I am trying to convert my codeand to use the new Rails 2.0 feature
RequestForgeryProtection
but I get an InvalidAuthenticityToken error, right from the beginning
with my login form…
I followed the recommandations :
in my environment.rb
config.action_controller.session = {
:session_key => ‘myappname’,
:secret => ‘6de86b5566d7598f57e757960760acd2’
}
in my application.rb
protect_from_forgery :secret => ‘6de86b5566d7598f57e757960760acd2’
my sessions_controller.rb doesn’t have anything new inside… same code
as used with rails 1.2
(is it right ?)
class SessionsController < ApplicationController
def new
@login = “”
end
def create
if open_id?(params[:login])
open_id_authentication params[:login]
else
password_authentication params[:login], params[:password]
end
end
what should I take care in this conversion ?
thanks
On 23 Dec 2007, at 10:26, Kad K. wrote:
:session_key => ‘myappname’,
:secret => ‘6de86b5566d7598f57e757960760acd2’
}
in my application.rb
protect_from_forgery :secret => ‘6de86b5566d7598f57e757960760acd2’
my sessions_controller.rb doesn’t have anything new inside… same
code
as used with rails 1.2
(is it right ?)
Does your form include the token ?
Fred
Frederick C. wrote:
On 23 Dec 2007, at 10:26, Kad K. wrote:
:session_key => ‘myappname’,
:secret => ‘6de86b5566d7598f57e757960760acd2’
}
in my application.rb
protect_from_forgery :secret => ‘6de86b5566d7598f57e757960760acd2’
my sessions_controller.rb doesn’t have anything new inside… same
code
as used with rails 1.2
(is it right ?)
Does your form include the token ?
Fred
yes, I can see the token in the log…
Parameters: {“commit”=>“send me a key please”,
“authenticity_token”=>“56e36d73f759d4a3efeadcc71354da428f24efcd”,
“action”=>“create”, “controller”=>“users”,
“email”=>“[email protected]”}
I am using the last rails 2.0.2 rails version (gem install rails) it’s
stated that the session cookie store is the default with Rails edge…
am I using the right version ?
how can I check that the default session store is cookies and not file
(Pstore was the default before … ?)
kad
could you try to include prototype in your layout?
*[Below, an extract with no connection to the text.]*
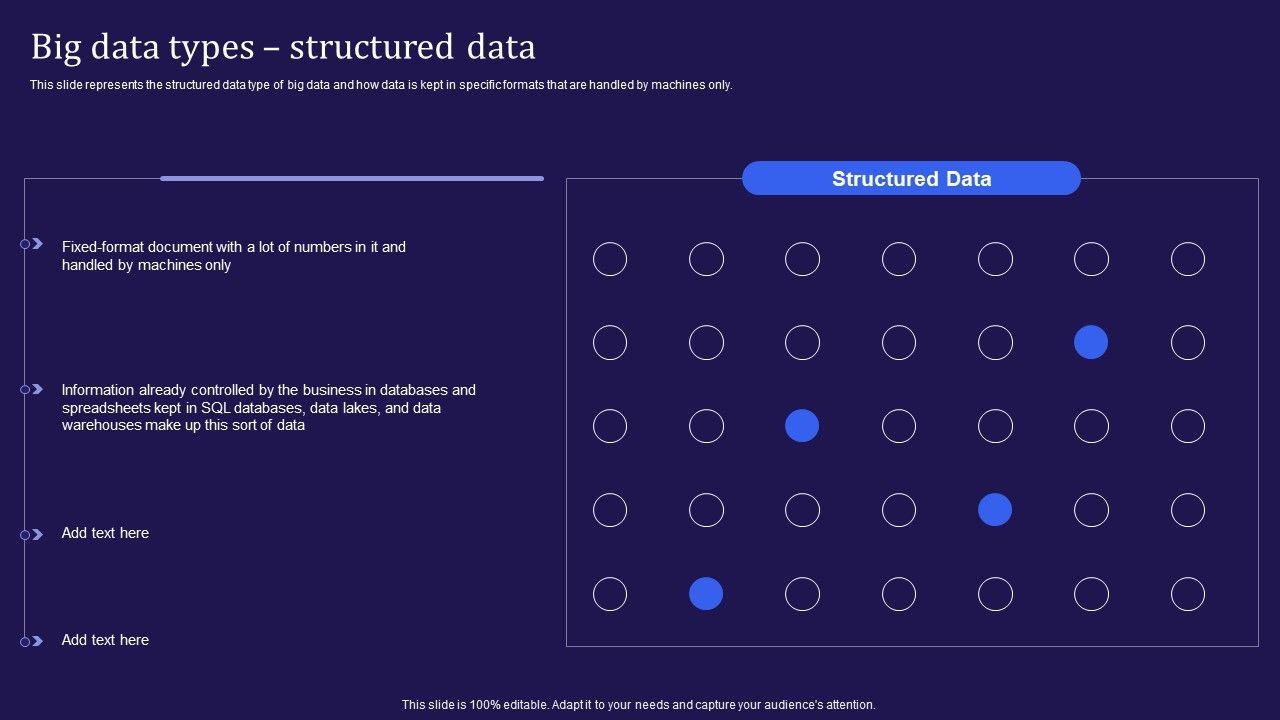Screen dimensions: 1280x720
Task: Click the "Structured Data" blue header pill
Action: (911, 179)
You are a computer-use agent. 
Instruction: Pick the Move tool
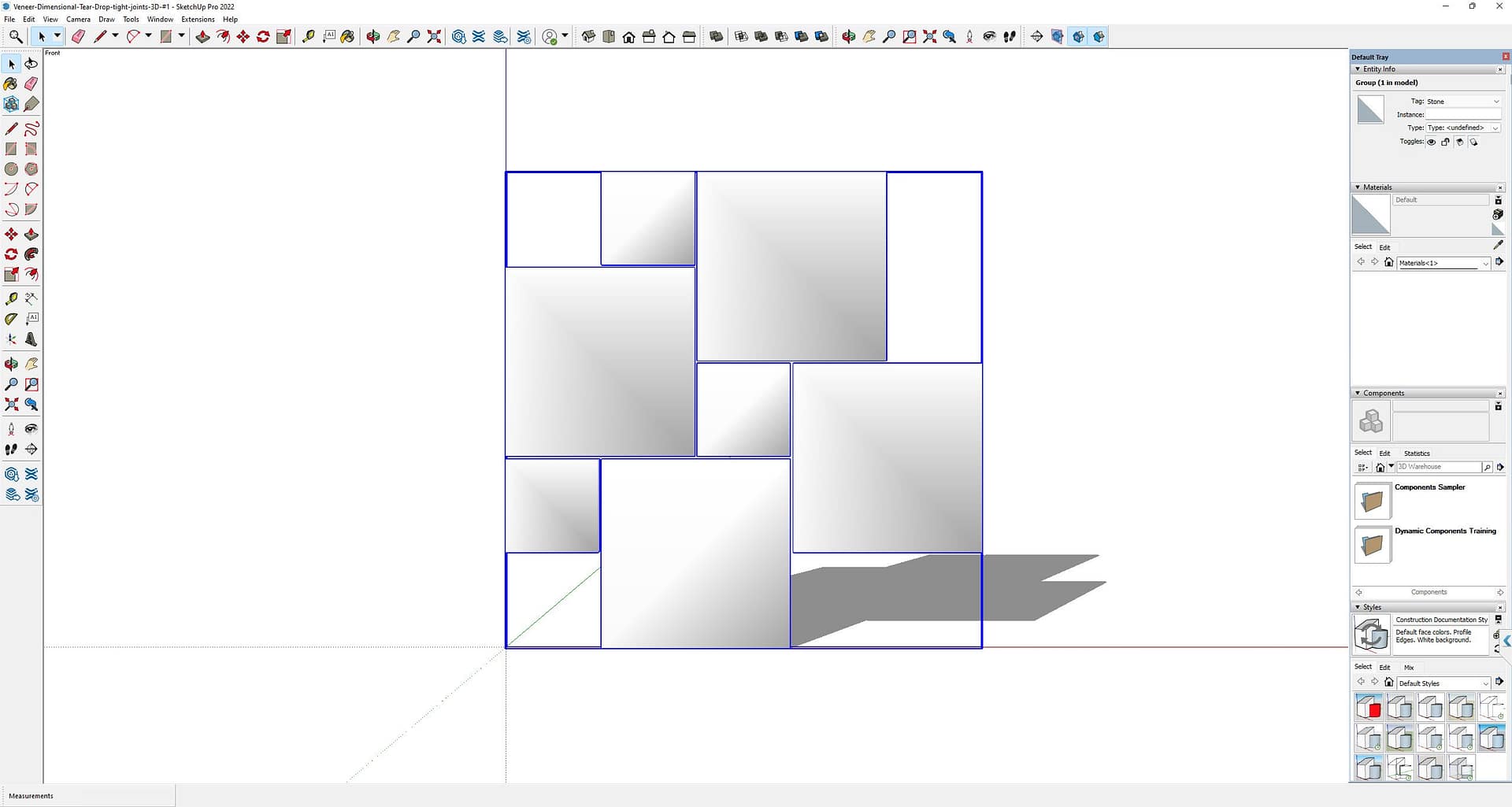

It’s work for me
On 23 ÄÅË 2007, 19:59, Kad K. [email protected]
Does your form include the token ?
Fred
yes, I can see the token in the log…
Parameters: {“commit”=>“send me a key please”,
“authenticity_token”=>“56e36d73f759d4a3efeadcc71354da428f24efcd”,
“action”=>“create”, “controller”=>“users”,
“email”=>“[email protected]”}
I am using the last rails 2.0.2 rails version (gem install rails) it’s
stated that the session cookie store is the default with Rails edge…
am I using the right version ?
how can I check that the default session store is cookies and not file
(Pstore was the default before … ?)
kad
that was the case ! I was using 2.0.1 !! not 2.0.2 … it’s ok now !!